WHAT TO DO:
In the items below, swap "Activate Integration" for "Enable Integration" and reproduce every line otherwise unchanged, omitting the pictures.

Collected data
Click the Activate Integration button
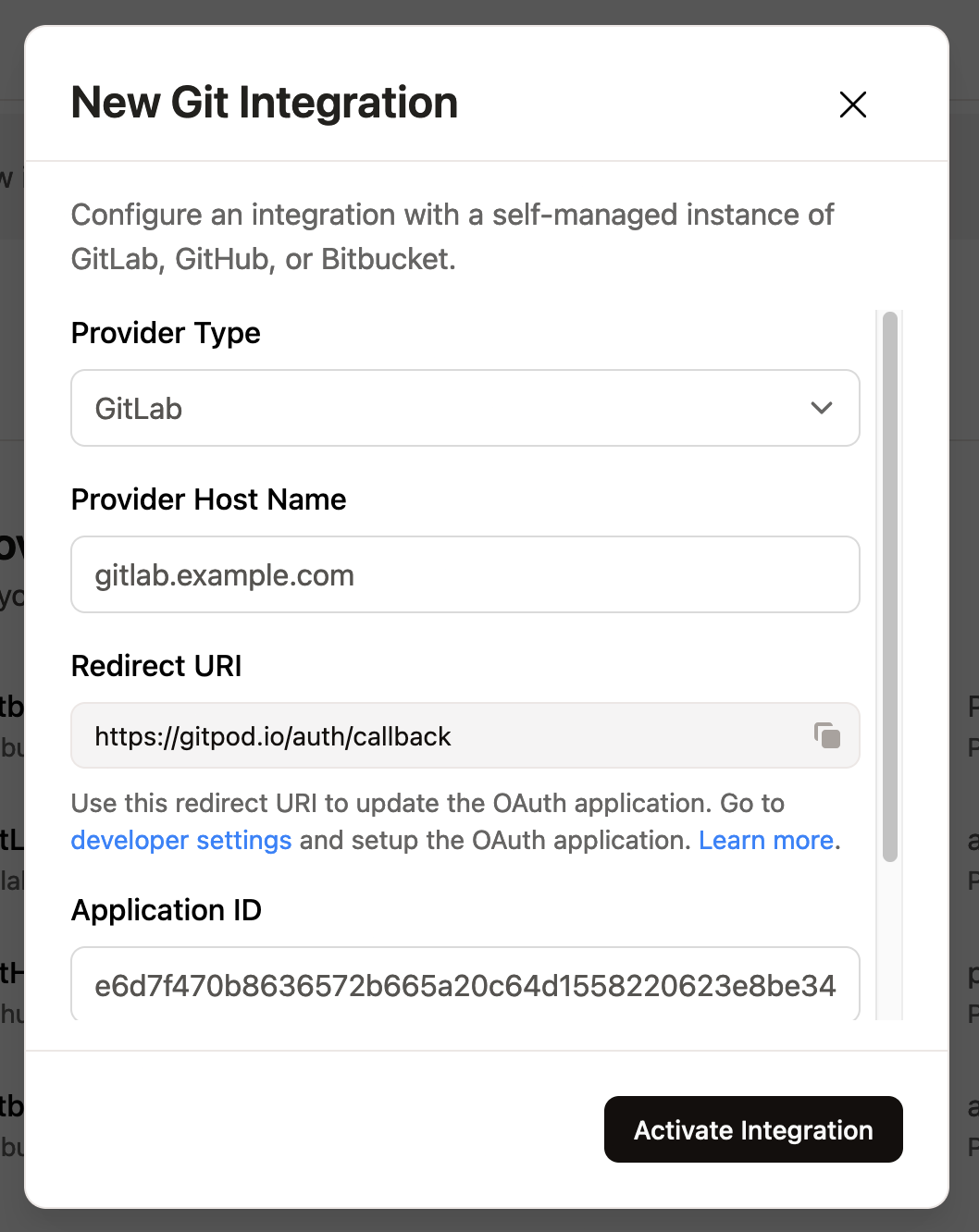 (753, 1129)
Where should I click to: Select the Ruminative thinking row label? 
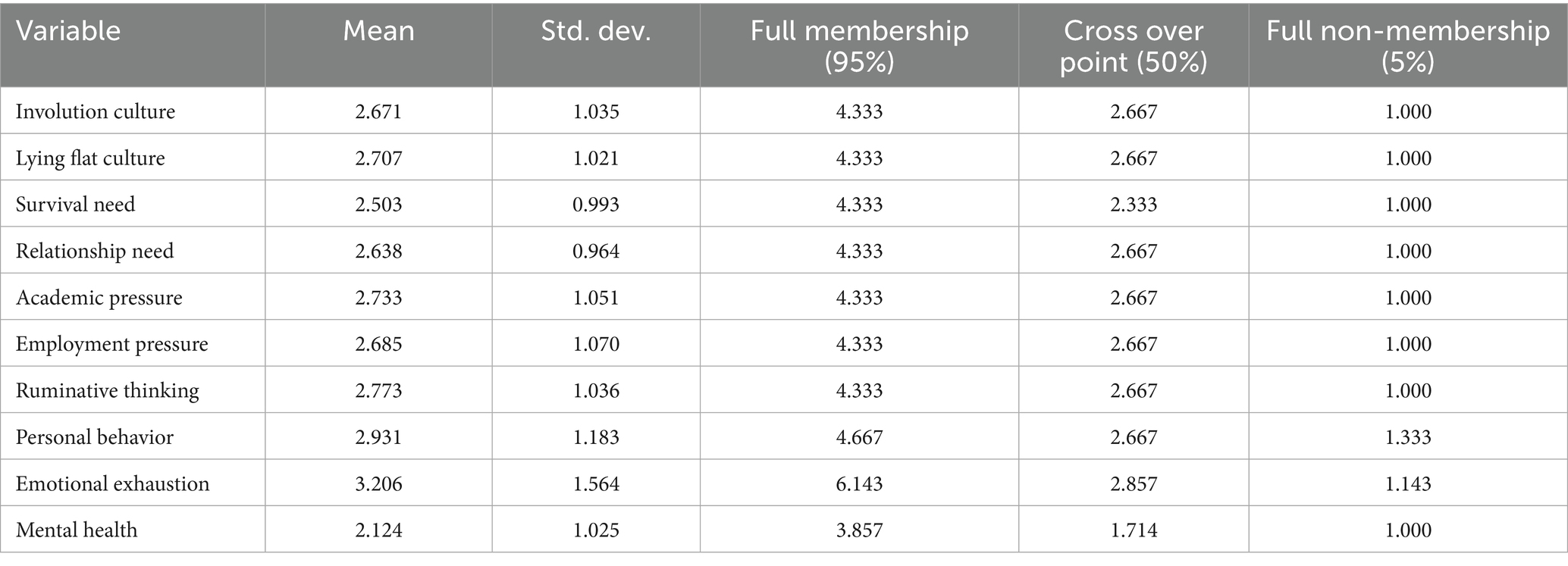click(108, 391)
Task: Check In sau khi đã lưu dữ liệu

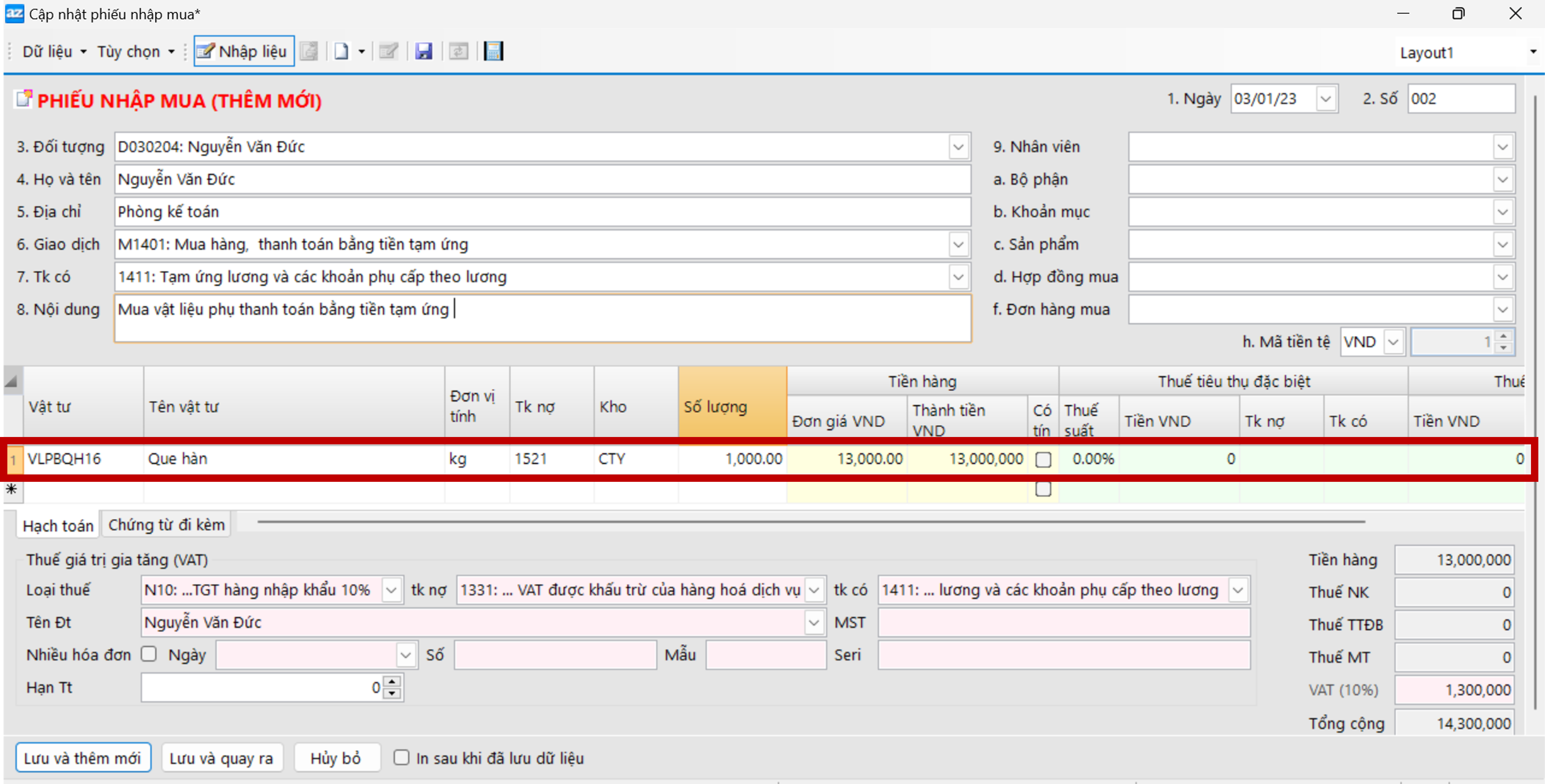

FULL RESPONSE:
Click the Enable Integration button
 (753, 1129)
Where should I click to: Select the Ruminative thinking row label? 
click(108, 391)
Task: Check In sau khi đã lưu dữ liệu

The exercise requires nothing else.